Day 60: Kfar Gil'adi to Dan
Day 60: Kfar Gil'adi to Dan
Day 60, April 28: This is it. One year after arriving in Tel Aviv. Thought I dreamt last night that it rained on me a bit but woke up and Bible was wrapped in plastic as I remember doing. Must have actually happened.
Just finished the trail. Spent a while walking in Dan nature reserve and 10 minutes of hiking later, boom. There's one of those info boards, some orange white and blue tires and that's it. Place is a ghost town. Can't believe it - 2 months later it's over. Feeling sick again so now eager to get to Nazareth and have a shower and Taybeh and rest. Rainy weather but views of Hermon at the end. Looking at the map of the whole trail - it's crazy I can look at each part and picture the places and what happened there. And I'm going home in 2 weeks - excited.
The most dramatic part of the day was seeing a sign warning me not to go further because it was the border with Lebanon, and then turning right and seeing a still-snowcapped Mt. Hermon looming above. The giant mountain rose straight up out of the flat Hula Valley, and up there I could see Nimrod's castle and the hamlet of Nimrod where I'd been volunteering back in November.

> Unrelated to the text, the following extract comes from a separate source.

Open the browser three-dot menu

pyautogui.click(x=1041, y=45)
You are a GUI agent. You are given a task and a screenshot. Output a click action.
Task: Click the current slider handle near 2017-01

The entry into Kibbutz Dan was, I already knew, going to be anticlimactic. And sure enough, not a soul around. I just kind of sat around in a weird calm state for a while, remembering all the stuff that had been packed into the past 2 months. Completing a trail like this is really a mental process, and you don't quite know what to do after it's over.
I needed to talk to somebody after finishing, so I called up Taylor (another Jesus Trail volunteer) in Nazareth who encouraged me to come back there for a celebratory Taybeh (that's the only beer brewed in Palestine). I did, and it was good. On the way back down, the people I hitched with seemed underwhelmed by my finishing the trail (at least, compared to what I thought it deserved).
Then, after a brief rest, I headed right back up and started hiking the Golan Trail down from Mt. Hermon, bound south. The first couple days (in the Hermon foothills, and hilly lands after that) were great, but after that, the Golan turned out to be sort of a vast, flat, featureless prairie. I skipped a day's worth of walking, down to the nature reserve and Roman-era ruins at Gamla, in an area where the plateau started to be sliced up by large, beautiful wadis, but at that point two things happened: my Chacos (to which I'd switched after wearing my trusty secondhand hiking boots for the whole Israel Trail) started to seriously hurt me since my feet hadn't had time to adjust to them; and I realized I'd hit my psychological limit for hiking. I struggled my way out of Gamla, feet burning in blistery pain, found a little picnic site by the road, and just strung up the hammock and spent the entire afternoon reading some epistles.
Some young religious guys showed up to do donuts in their car and we chatted for a while, breaking the monotony; then I kept lounging around. Mentally, I was done hiking, to say nothing of the shape my feet were in. I camped out one last night, coming to terms with the fact that I wouldn't be doing the sea-to-sea hike that I'd planned on, and woke up in the middle of the night to find a light spring rain - the last of the season - falling on my hammock. I hadn't even bothered to set up a tarp, but the rain was so light that it didn't matter.
I woke up, pulled my cooking pot out to make breakfast, and discovered a monster-size red and black millipede curled up in it. I'd left my pack open, I guess. This was way too gross to consider using the pot (even in my mind, inured by backpacking to many a revoltingly unhygienic practice), and the pot was just a 15-shekel one from the Nazareth street market, so I just left it sitting on the picnic table. Then I stepped out and took off hitching for the rift valley one last time. My last little while by the Sea of Galilee (the basin surrounding which was all very brown now, well on its way to its summer wasteland state) was spent reading Revelation in the courtyard of the Romanesque church at Tabgha, where Jesus was supposed to have multiplied the loaves and fishes. The Bible finished, I stuck out my hitchhiker's finger for Tiberias and then Nazareth.